Если бы некого было любить, я бы влюбился в дверную ручку.
Настоящие художники – Рембрандт, Джотто, а я лишь клоун; будущее в искусстве за теми, кто умеет кривляться.
Дайте мне музей, и я заполню его.»
Но, как бы не интересно было читать Пикассо, живопись нужно смотреть. Лучше всего смотреть картины. Нет такой возможности, смотрите репродукции.
Кстати, образ Пикассо запечатлён в десятке художественных фильмов. Последний из них – «Пикассо» вышел в 2019 году.
Эту страницу дневника я начал с картины, попавшей в Россию благодаря Сергею Ивановичу Щукину.
В этом году Московский музей изобразительных искусств имени Пушкина и петербургский Эрмитаж, объединив усилия, воссоздали коллекцию Щукиных и показали её вначале в Париже, а затем и в Москве. Успех выставок был огромен.
Куратором проекта стала директор Пушкинского музея в Москве, одесситка Марина Лошак. А 23 октября, два дня тому Марина Лошак получила высшую награду Франции, стала Командором ордена Почетного легиона.
Так неожиданно закольцевались события – день рождения Пикассо, выставка коллекции Щукина, высшая награда Франции выпускнице Одесского университета, бывшему сотруднику Одесского литмузея Марине Лошак.
Мир, конечно, огромен. Но как много в нём связано. Давайте прослеживать эти, нас объединяющие нити.
Ёлка
В моём осознанном детстве у меня не было ёлок.
Возможно, до войны и ставили их дома, но я этого не помню.
Первая ёлка, которую запомнил навсегда, ЁЛКА–1947. В этом году 22 декабря родители подарили мне сестру и её появление отец ознаменовал могучим деревом.
Это всё было на Кузнечной, 29 в квартире 4, в одной, но очень большой комнате, где до потолка было около пяти метров. И ёлка под потолок!
И с тех пор каждый год – до «Ире – 16 лет» каждый год ель, сосна, но обязательно с гирляндой из стеклянных трубочек, отмечавшей возраст Иры.
У нас разница большая, в 11 лет. Да каких лет – война, разруха. Я и сейчас удивляюсь, как решились родители в 1947 на ещё одного ребёнка.
Очень хотели девочку. Родилась девочка.
Очень хотели забыть о войне, голоде, скитаниях.

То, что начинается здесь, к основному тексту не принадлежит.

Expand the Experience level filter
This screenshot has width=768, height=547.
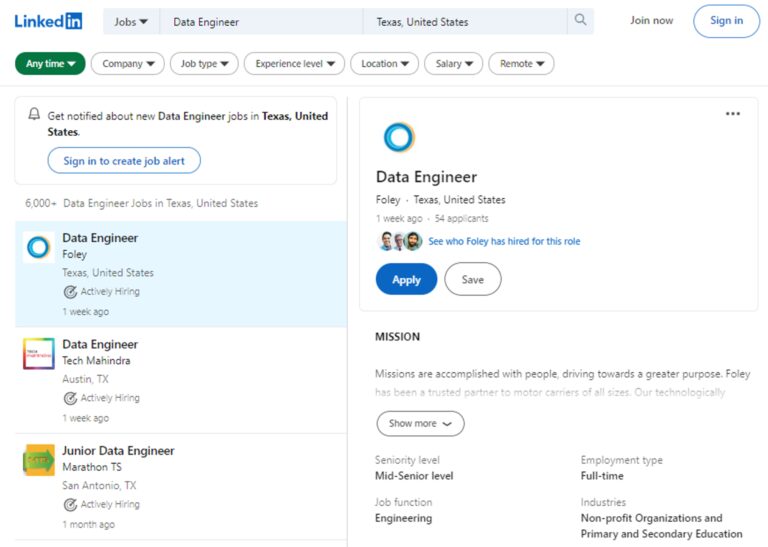coord(294,64)
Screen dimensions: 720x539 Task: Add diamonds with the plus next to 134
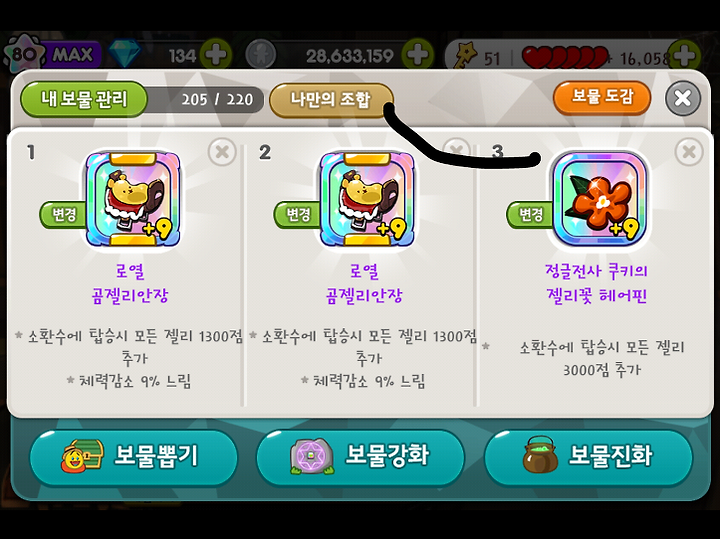[x=215, y=56]
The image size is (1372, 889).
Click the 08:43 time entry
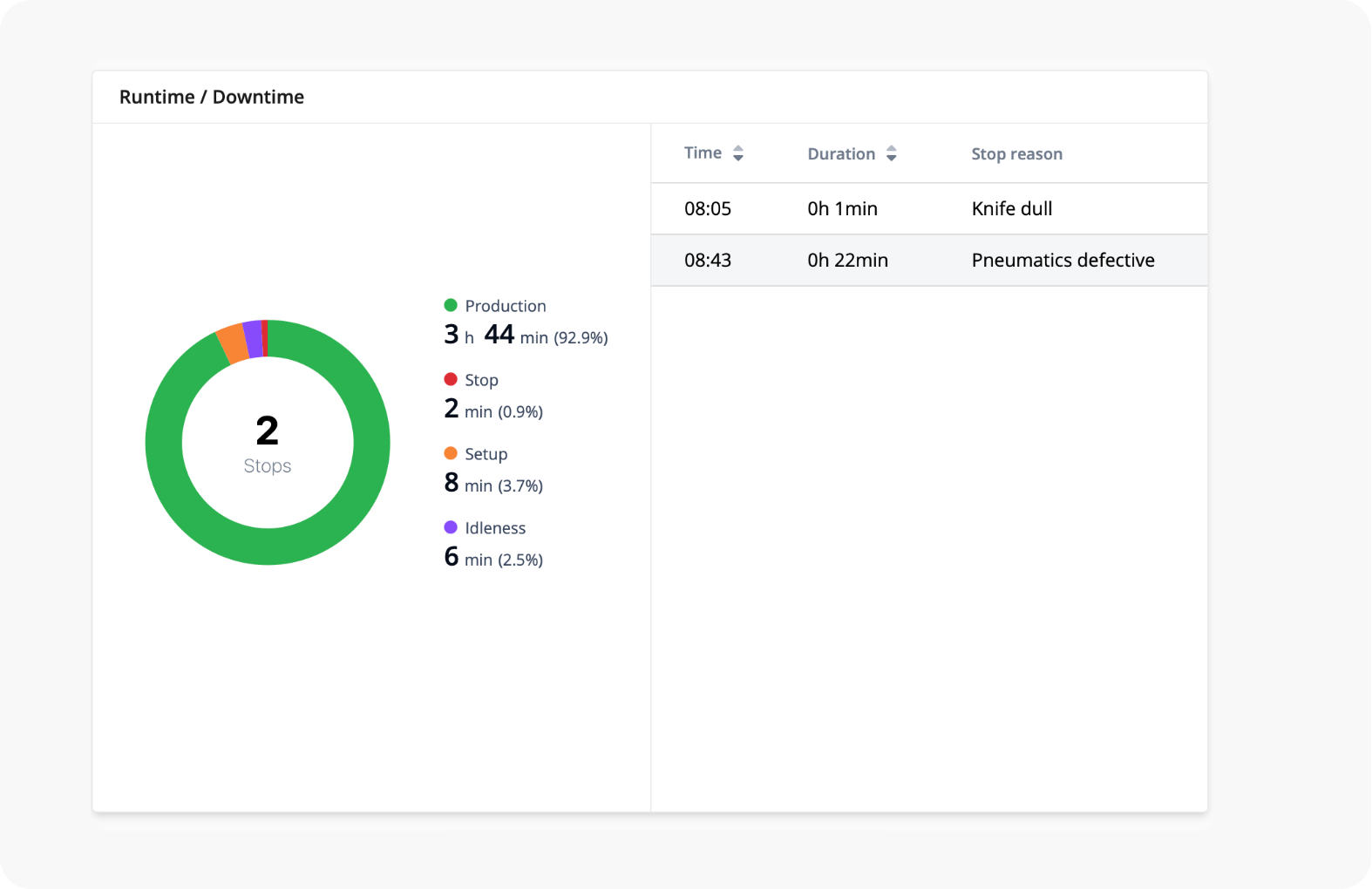707,261
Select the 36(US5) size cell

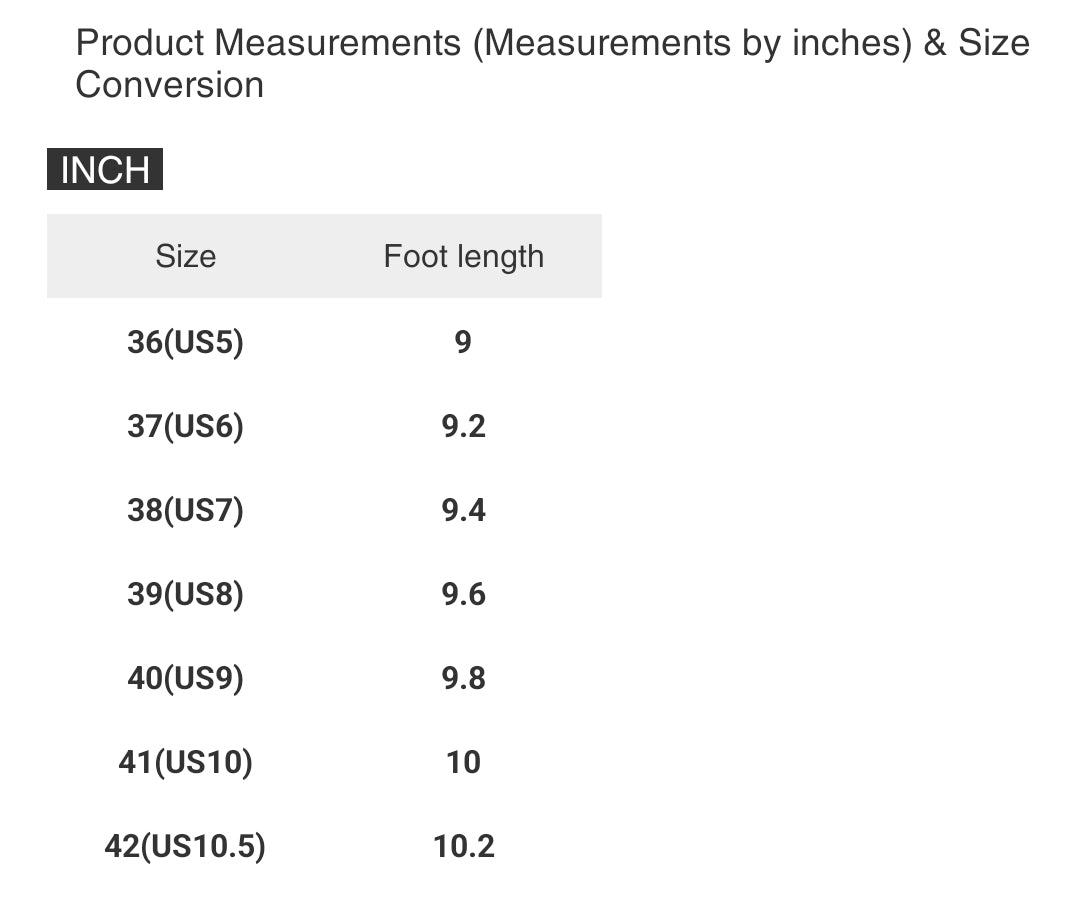click(185, 343)
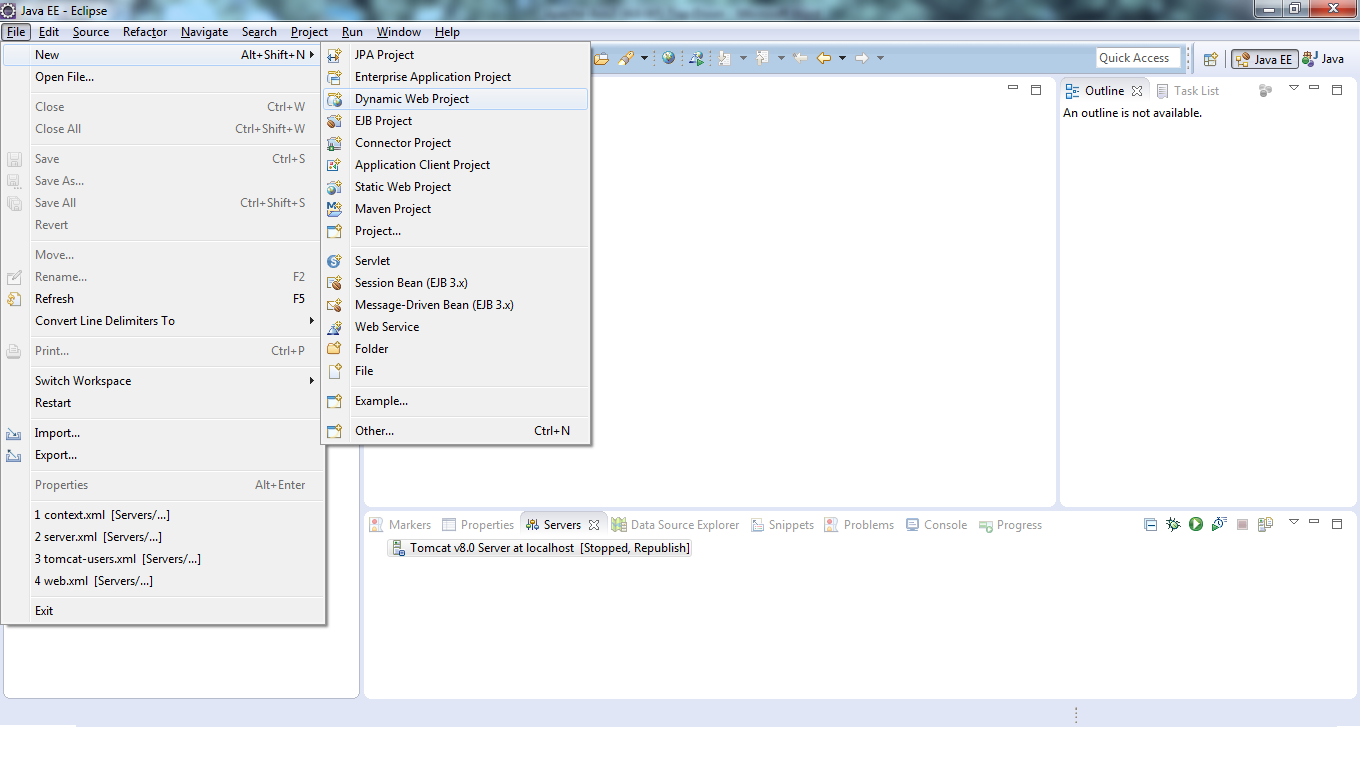This screenshot has width=1360, height=768.
Task: Start the server in debug mode (bug icon)
Action: tap(1173, 524)

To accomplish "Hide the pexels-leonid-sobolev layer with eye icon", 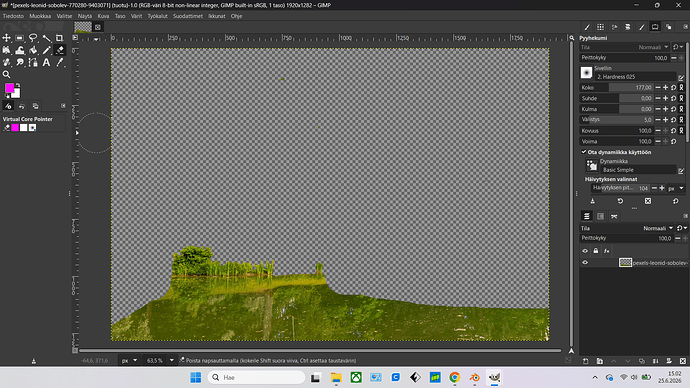I will 585,263.
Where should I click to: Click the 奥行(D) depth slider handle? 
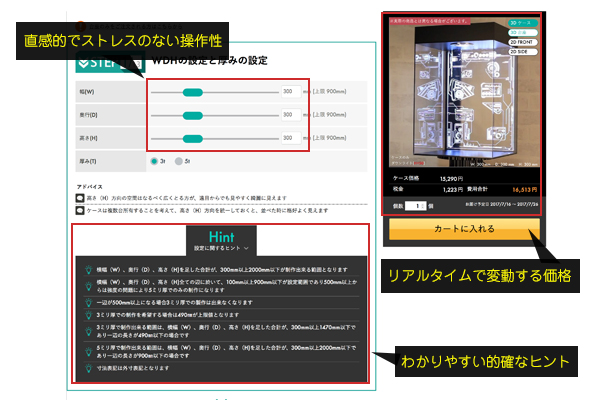193,116
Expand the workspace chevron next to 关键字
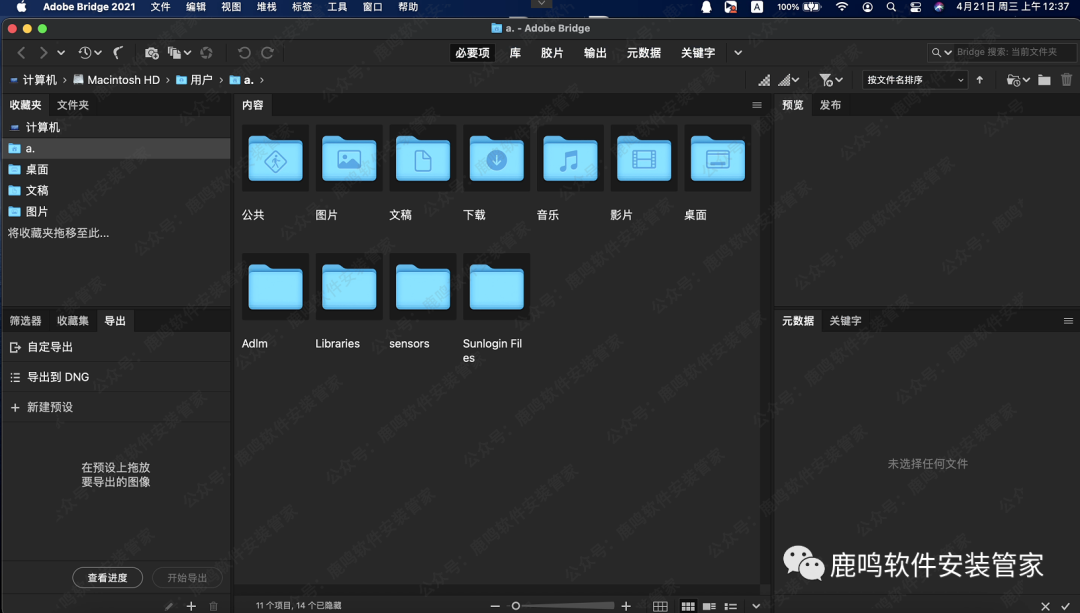This screenshot has height=613, width=1080. pos(738,53)
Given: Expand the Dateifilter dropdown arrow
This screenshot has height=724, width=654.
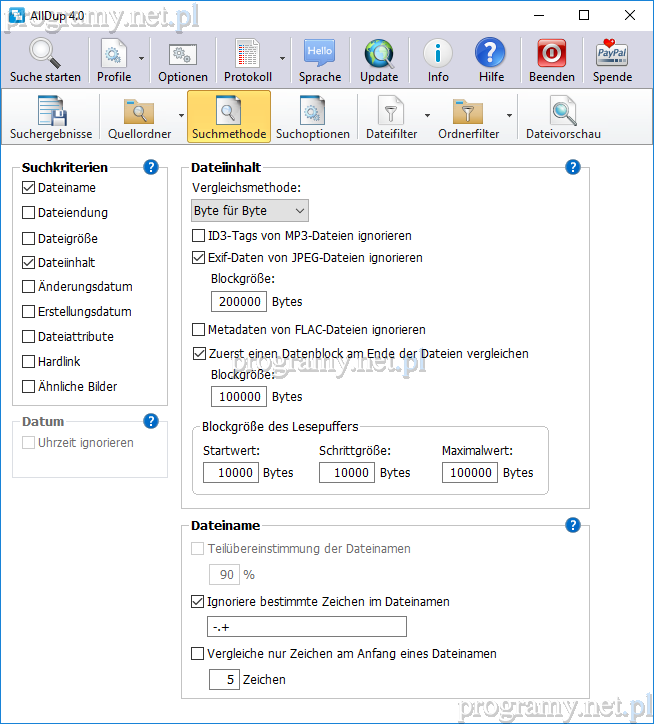Looking at the screenshot, I should [427, 115].
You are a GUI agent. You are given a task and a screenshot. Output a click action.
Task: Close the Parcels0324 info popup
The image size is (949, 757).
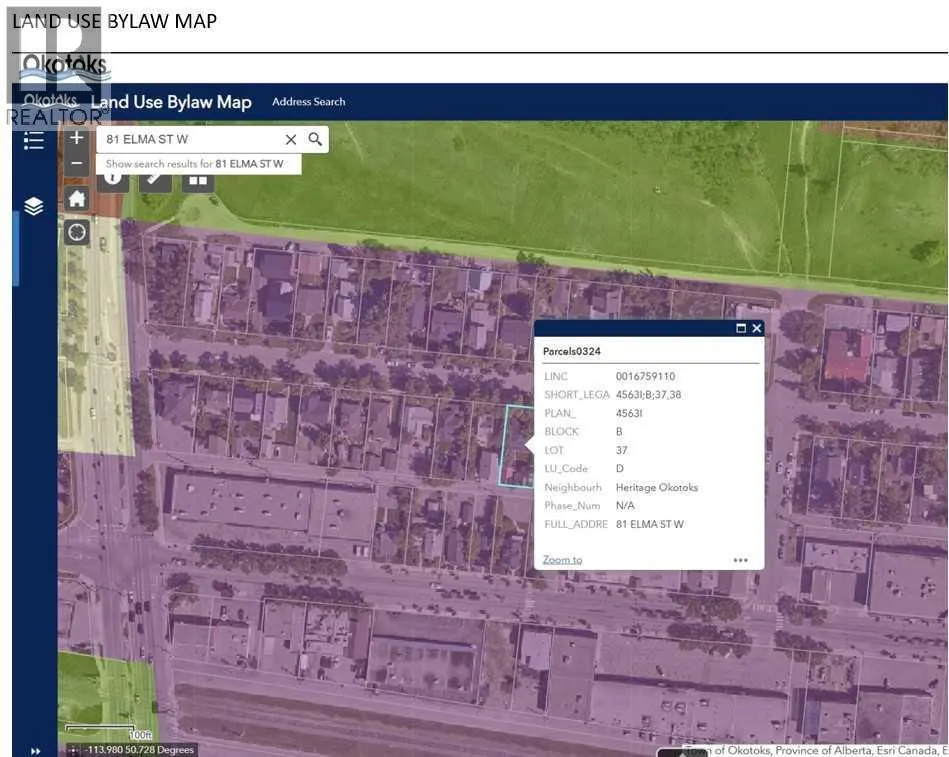pyautogui.click(x=757, y=328)
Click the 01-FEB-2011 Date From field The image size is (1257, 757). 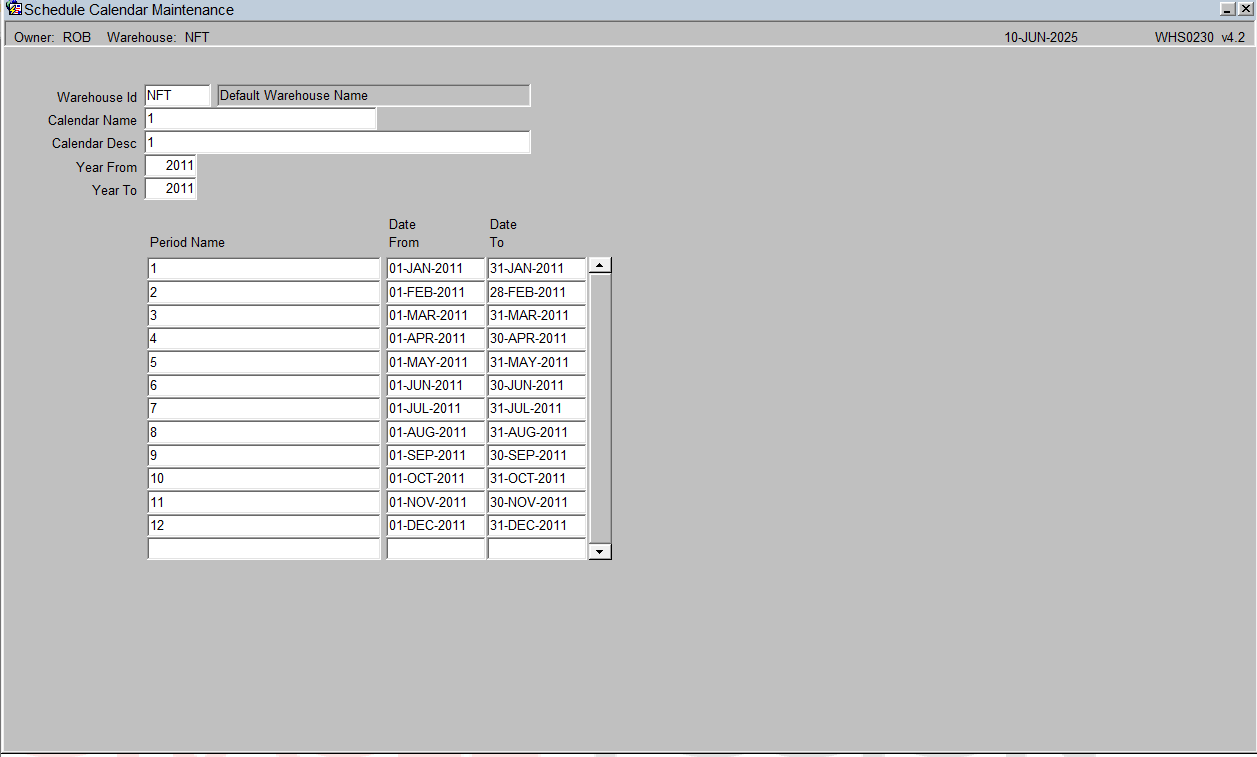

Второй ребенок помог быть стойкими в 1949–1953.
Помню маму в год, когда началось пресловутое дело врачей-отравителей.
Помню отца, читавшего доклад Жданова, где речь шла о Зощенко, одном из любимых писателей папы.
Но росла Ира. Я возмущался – с моей картавостью нельзя ли было придумать более лёгкое имя – Аня, Валя… Потом свою дочь мы с Валей назовём Анна – без всяких «Р».
Школьные годы Иры прошли у меня на глазах. Всё в той же однокомнатной квартире, куда я привёл жену, куда Ира приводила весь свой класс.
И не было тесно, было весело.
Учиться Ира хотела. Профессию вымечтала – врач.
В Одессе с «пятой графой» в медин поступить было очень трудно. Поехала в Казань, где брат отца Исаак Евсеевич Голубовский был деканом мединститута. И, действительно, там не срезали. Более того дядя приоткрыл Ире интерес к своей профессии – санитарного врача.
Как-то привыкли: врач лечит. Чем лучше врач, тем больше надежда на правильный диагноз, на разумное лечение. А санврач предостерегает от болезней, главное – профилактика…
Уехала в Казань Ирина Голубовская. Вернулась Ирина Королёва.
Мы много смеялись. Моя жена Валентина Королёва, выйдя за меня замуж, стала Валентиной Голубовской.
Круговорот имен в природе.
Много лет Ира проработала на Пересыпи. Знала все заводы. Имела массу друзей.
Возможно, и врагов. Ей нравилась её работа. Я с удивлением смотрел, как она изучает синьки с расположением техники в цехах, как изучает производства.
Рождение сына Марата не выбило её из рабочего ритма. Даже не помню, использовала ли она весь декрет, но что возила Марата к себе в сан-станцию, помню.